### Directions for this task
Copy the data that follows exactly as it is, excluding all pictures.

§ §

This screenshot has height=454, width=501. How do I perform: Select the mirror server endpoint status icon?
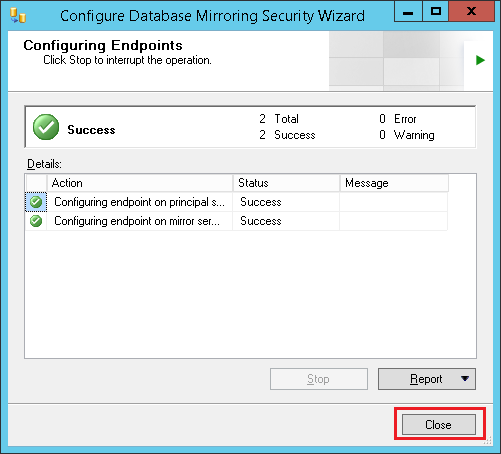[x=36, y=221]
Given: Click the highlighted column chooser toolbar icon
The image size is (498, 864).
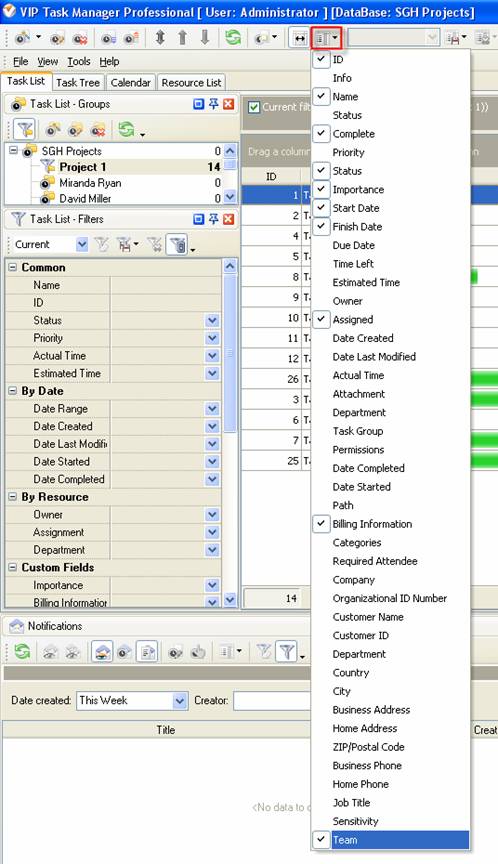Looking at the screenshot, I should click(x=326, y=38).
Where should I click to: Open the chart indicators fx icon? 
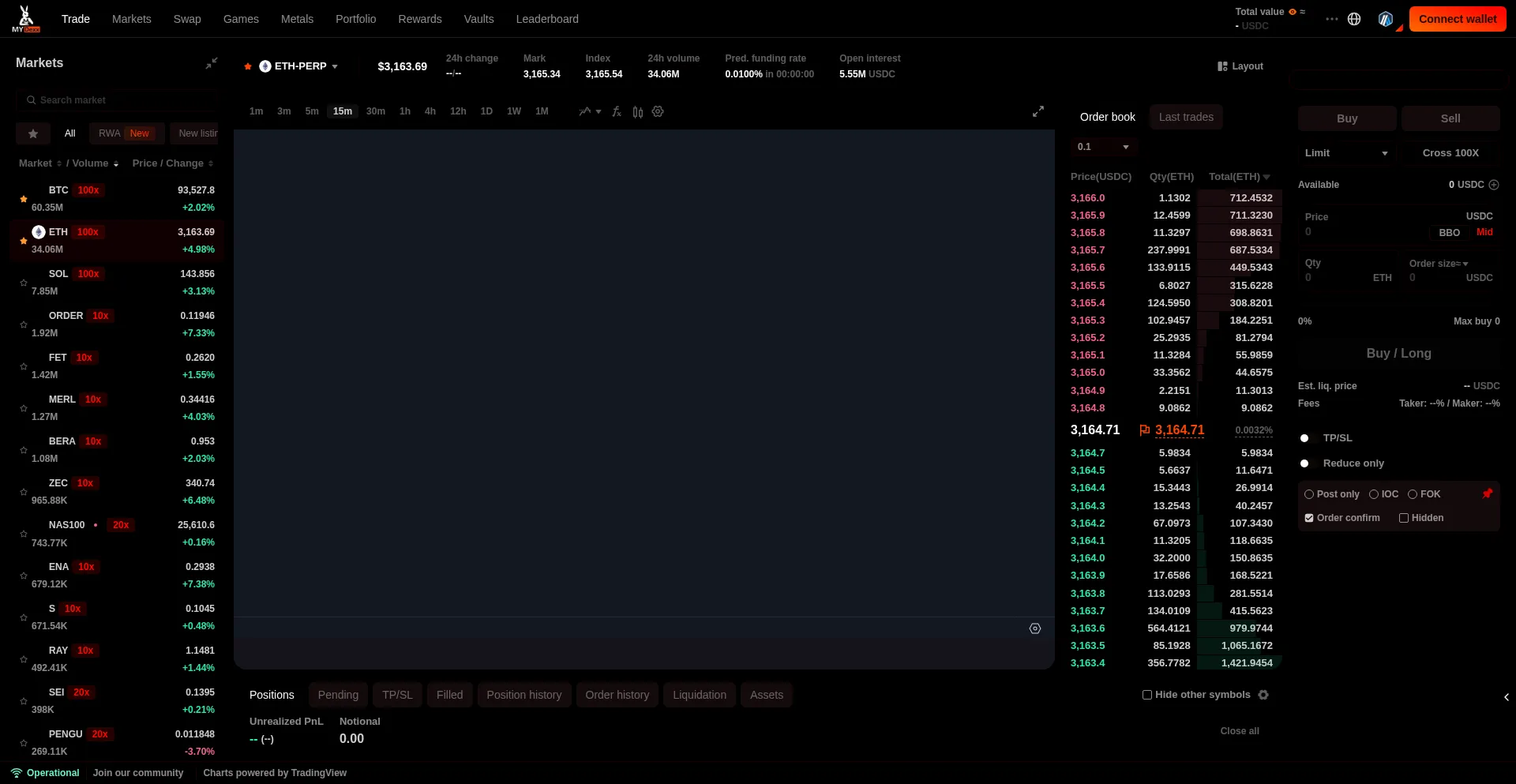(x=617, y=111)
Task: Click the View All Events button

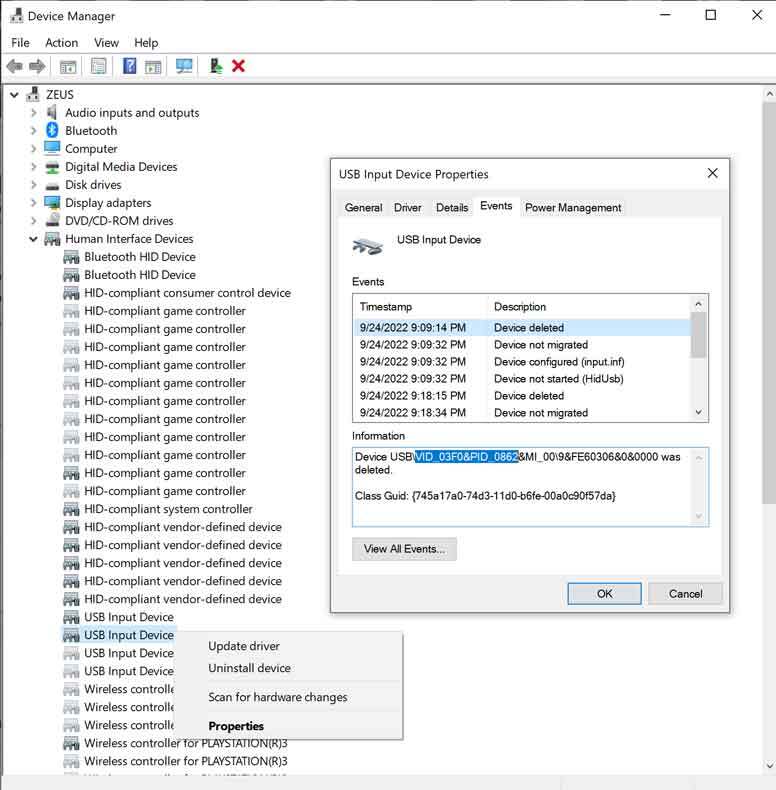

§ §

### Result below
This screenshot has height=454, width=501. How do I perform: Select the mirror server endpoint status icon?
[x=36, y=221]
Given: Click the highlighted column chooser toolbar icon
The image size is (498, 864).
Looking at the screenshot, I should click(x=326, y=38).
Where should I click to: Open the chart indicators fx icon? 
(x=617, y=111)
Task: Click the View All Events button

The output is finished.